Fix missing/broken data:

Setup graph:

In [7]:
from rdflib import Graph, Literal, RDF, URIRef, Namespace
# rdflib knows about some namespaces, like FOAF, XSD, schema.org
from rdflib.namespace import FOAF, XSD, SDO
from rdflib.collection import Collection

# Main namespace
PGT = Namespace("https://padovagrandtour.github.io/entitites#")


# Saving folder
savePath =  path + "/data/ttlData/"
os.makedirs(savePath, exist_ok=True)


# Bind namespaces
g = Graph()

g.bind("foaf", FOAF)
g.bind("xsd", XSD)
g.bind("pgt", PGT)


Helpers:

In [8]:
# Extract data as as the year is roughly referring
import roman

def parseDate(date):
    date = date.replace('Il secolo', 'II secolo')

    date = date.replace('sec.', 'sec')
    date = date.replace('secolo', 'sec')
    date = date.replace('Sec.', 'sec')
    date = date.replace('Secolo', 'sec')
    date = date.replace('sec', '')
    date = date.strip()

    date = date.replace('A.C.', 'a.C.')
    date = date.replace('a. C.', 'a.C.')
    date = date.replace('d.C.', '')
    date = date.replace('d.C', '')
    date = date.replace(',', '')
    date = date.replace('Ll-lll', 'LI-III')
    date = date.replace('decenio', 'decennio')

    date = re.sub(r"\([^)]+\)", "", date)


    date = date.replace('L', 'I')
    date = date.replace('Il', 'II')
    date = date.replace('lll', 'III')
    date = date.replace('ll', 'II')

    date = ' '.join(date.split())
   

    #undetermined or missing
    if (date == ''): return float('nan')
    
    m = re.search('on determi', date)
    if m: return float('nan')

    # special encoded values
    if (date == 'Epoca romana'): return 100
    if (date == 'Epoca imperiale'): return 100
    if (date == 'Prima età imperiale'): return 40
    if (date == '1720-1730 montatura; 1820-1830 pagina'): return 1770
    if (date == 'Età tiberio-claudia - II'): return 150
    if (date == 'Epoca imperiale o tardo-antica'): return 40
    if (date == 'Età romana inizio'): return 40
    if (date == 'Tra il 27 a.C. e il 68'): return 40
    if (date == 'Tra il II a.C. e il 165 a.C.'): return 40

    if (date == 'Metà I - II'): return 1770
    if (date == 'Ultimo quarto I a.C. - metà I'): return 150
    if (date == 'Tra il fine I a.C. e il metà I'): return 40
    if (date == 'Fine I a.C. - prima metà I'): return 40
    if (date == 'Seconda metà I - II'): return 40

    



    m = re.search('^([XIV]+?) a.C. primo quarto$', date)
    if m: return (roman.fromRoman(m.group(1))* 100 + 10)

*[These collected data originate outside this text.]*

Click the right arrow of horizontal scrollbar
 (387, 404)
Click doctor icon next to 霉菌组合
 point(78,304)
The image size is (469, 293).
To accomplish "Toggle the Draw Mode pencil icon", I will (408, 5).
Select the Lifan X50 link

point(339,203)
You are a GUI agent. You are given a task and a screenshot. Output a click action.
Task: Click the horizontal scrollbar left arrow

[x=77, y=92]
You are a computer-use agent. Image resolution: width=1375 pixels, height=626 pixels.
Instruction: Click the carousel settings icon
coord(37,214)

    m = re.search('Nuovo Regno - ([XIV]+?) dinastia', date)
    if m: return (roman.fromRoman(m.group(1))* 100 + 10)

    m = re.search('Fine del I a.C. - inizio del I', date)
    if m: return 0

    m = re.search('^([XIV]+?)\s?[/-]\s?([XIV]+?) fine/inizio$', date)
    if m: return ((roman.fromRoman(m.group(1)) + roman.fromRoman(m.group(2)))* 100 / 2)    
    m = re.search('^Prima metà ([XIV]+?) -prima metà ([XIV]+?)$', date)
    if m: return ((roman.fromRoman(m.group(1)) + roman.fromRoman(m.group(2)))* 100 / 2)
    m = re.search('^([XIV]+?)\s?[/-]\s?([XIV]+?)$', date)
    if m: return ((roman.fromRoman(m.group(1)) + roman.fromRoman(m.group(2)))* 100 / 2)    
    m = re.search('^([XIV]+?)\s?[/-]\s?([XIV]+?) a.C.$', date)
    if m: return ((roman.fromRoman(m.group(1)) + roman.fromRoman(m.group(2)))* 100 / 2)    
    m = re.search('^([XIV]+?)\s?[/-]\s?([XIV]+?) a.C. fine/inizio$', date)
    if m: return ((roman.fromRoman(m.group(1)) + roman.fromRoman(m.group(2)))* 100 / 2)    

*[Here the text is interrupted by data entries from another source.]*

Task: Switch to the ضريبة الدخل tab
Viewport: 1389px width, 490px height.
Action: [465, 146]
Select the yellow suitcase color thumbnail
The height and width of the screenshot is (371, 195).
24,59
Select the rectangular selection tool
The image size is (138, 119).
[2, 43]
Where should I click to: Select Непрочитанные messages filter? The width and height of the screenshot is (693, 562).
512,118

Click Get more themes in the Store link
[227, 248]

    m = re.search('Metà I a.C. - metà I', date)
    if m: return 0

    
    m = re.search('^([XIV]+?) a.C. inizio$', date)
    if m: return (roman.fromRoman(m.group(1))* -100 - 10)

    m = re.search('^([XIV]+?) inizio$', date)
    if m: return (roman.fromRoman(m.group(1))* +100 + 10)

    m = re.search('^Metà ([XIV]+?)$', date)
    if m: return (roman.fromRoman(m.group(1))* 100 - 25)

    m = re.search('^Fine ([XIV]+?) fine$', date)
    if m: return (roman.fromRoman(m.group(1))* 100 - 25)
    m = re.search('^([XIV]+?) fine$', date)
    if m: return (roman.fromRoman(m.group(1))* 100 - 25)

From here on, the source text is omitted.